Julia Margaret Cameron’s work can be loosely divided in two strands: the first are portraits of her contemporaries and family members; and the second are allegorical works depicting historical or literary characters. Beatrice Cenci falls into the second category. ln this photograph, Cameron’s niece May Prinsep plays the role of Beatrice Cenci, a sixteenth-century Italian noblewoman whose family were the subject of a scandalous murder trial in Rome. Beatrice, her siblings and mother were accused of assassinating their father, whom they accused of abuse, rape and incest. The public was captivated by the trial, which nonetheless resulted in the torture, conviction, and execution of the Cenci family. The tragic story inspired many artists and writers, including the painter Guido Reni and the English Romantic poet Percy Shelley, who wrote a play about the Cenci family in 1819 after seeing Reni’s portrait of Beatrice in ltaly. The composition of Cameron’s photograph is also based on the Reni portrait.

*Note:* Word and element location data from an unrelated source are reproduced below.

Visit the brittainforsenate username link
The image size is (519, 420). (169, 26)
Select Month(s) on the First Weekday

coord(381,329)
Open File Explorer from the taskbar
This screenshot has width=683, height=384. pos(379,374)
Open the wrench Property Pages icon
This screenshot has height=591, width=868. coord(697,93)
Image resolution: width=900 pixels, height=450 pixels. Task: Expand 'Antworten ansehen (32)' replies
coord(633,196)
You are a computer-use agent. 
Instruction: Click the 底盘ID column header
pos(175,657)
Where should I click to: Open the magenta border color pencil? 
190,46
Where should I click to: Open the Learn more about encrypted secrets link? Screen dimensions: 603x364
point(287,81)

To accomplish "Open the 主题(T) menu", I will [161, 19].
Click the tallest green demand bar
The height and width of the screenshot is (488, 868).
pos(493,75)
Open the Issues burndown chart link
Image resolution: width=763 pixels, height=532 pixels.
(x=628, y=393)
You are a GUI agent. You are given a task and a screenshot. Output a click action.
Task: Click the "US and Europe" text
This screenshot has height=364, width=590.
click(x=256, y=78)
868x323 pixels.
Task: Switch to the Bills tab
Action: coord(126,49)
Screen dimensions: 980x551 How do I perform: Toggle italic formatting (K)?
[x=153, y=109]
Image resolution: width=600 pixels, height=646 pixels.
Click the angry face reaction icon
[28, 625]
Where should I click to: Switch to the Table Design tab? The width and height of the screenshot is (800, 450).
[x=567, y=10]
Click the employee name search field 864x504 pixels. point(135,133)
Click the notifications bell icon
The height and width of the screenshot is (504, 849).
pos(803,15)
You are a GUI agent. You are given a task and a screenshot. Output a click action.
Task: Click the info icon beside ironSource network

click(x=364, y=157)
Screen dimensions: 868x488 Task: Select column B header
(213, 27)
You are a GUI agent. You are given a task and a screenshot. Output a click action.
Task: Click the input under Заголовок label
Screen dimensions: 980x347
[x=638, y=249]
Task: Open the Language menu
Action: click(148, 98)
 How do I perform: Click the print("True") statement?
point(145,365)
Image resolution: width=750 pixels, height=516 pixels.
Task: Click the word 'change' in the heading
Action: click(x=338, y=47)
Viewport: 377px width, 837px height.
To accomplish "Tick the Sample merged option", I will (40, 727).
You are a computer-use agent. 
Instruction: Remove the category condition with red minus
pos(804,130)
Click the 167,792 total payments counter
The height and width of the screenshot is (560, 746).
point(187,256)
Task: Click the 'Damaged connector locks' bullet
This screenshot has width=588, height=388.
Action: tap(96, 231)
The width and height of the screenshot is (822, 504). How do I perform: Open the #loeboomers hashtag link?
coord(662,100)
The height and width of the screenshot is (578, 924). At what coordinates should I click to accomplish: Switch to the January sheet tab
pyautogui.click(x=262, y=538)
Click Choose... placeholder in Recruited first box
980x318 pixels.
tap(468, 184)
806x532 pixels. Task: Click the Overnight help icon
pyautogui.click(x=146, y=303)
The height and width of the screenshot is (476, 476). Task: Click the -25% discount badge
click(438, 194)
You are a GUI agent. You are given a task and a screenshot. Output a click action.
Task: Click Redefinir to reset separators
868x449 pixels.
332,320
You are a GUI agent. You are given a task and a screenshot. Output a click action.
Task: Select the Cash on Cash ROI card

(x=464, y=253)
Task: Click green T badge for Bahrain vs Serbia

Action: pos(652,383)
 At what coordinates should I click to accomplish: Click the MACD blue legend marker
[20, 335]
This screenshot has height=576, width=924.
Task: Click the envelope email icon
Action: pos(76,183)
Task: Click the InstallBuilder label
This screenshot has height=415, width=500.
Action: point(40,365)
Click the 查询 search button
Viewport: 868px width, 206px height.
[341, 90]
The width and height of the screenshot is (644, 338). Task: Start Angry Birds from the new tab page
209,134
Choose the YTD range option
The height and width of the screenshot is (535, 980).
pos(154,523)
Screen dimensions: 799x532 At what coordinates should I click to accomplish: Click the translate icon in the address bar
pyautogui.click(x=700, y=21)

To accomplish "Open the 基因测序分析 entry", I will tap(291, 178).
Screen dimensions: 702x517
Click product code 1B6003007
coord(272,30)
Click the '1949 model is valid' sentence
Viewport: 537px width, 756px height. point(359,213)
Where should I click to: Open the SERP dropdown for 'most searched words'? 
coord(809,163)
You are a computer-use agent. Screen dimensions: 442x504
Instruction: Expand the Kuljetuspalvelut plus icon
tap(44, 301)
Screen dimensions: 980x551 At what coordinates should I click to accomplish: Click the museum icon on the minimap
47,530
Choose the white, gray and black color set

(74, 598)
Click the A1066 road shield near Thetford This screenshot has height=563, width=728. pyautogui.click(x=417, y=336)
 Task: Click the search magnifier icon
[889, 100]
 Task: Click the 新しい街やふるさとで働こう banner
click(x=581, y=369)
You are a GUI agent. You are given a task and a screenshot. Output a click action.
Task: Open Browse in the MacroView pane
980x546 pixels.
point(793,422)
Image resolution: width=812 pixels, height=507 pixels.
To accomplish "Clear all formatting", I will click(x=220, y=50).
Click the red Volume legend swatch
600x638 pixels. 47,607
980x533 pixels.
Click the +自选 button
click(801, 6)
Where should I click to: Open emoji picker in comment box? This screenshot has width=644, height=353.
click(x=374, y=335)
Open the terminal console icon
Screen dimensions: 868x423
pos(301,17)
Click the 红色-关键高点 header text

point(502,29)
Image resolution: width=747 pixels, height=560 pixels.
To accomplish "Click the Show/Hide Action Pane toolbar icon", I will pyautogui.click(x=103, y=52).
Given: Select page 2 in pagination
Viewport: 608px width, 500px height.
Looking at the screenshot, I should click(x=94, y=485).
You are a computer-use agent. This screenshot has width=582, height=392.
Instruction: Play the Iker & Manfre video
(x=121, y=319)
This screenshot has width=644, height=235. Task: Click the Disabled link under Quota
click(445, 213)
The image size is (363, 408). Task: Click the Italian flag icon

The Poet Laureate Alfred, Lord Tennyson was Julia Margaret Cameron’s close friend and neighbour on the Isle of Wight, and Cameron made many portraits of him during the course of their friendship. Cameron was well-known for her lack of interest in the crisp, technically accomplished commercial photography of her time, preferring instead to make use of the imperfections of her medium for artistic purposes. In this portrait of Lord Tennyson – as in many of Cameron’s portraits – the focus is deliberately soft. Cameron said of her focusing tecnique that when ‘coming to something which, to my eye, was very beautiful, I stopped there instead of screwing on the lens to the more definite focus which all other photographers insist upon.’ Many of her contemporaries criticised what they saw as her lack of proficiency in the technical aspects of photography. However, Cameron continued to make use of technical imperfections of her wet plate collodion negatives – a notoriously complex process – to allude to the hand of the artist in the making of the image and differentiate her photography from commercial and scientific fields, instead placing it on a par with fine art painting and sculpture.
Julia Margaret Cameron (1815-1879) was at the forefront of nineteenth-century artistic photography, and at the centre of a group of Victorian artists, scientists and intellectuals, many of whom she made portraits of. She was born in Kolkata 200 years ago this year – and died in 1879 in Sri Lanka.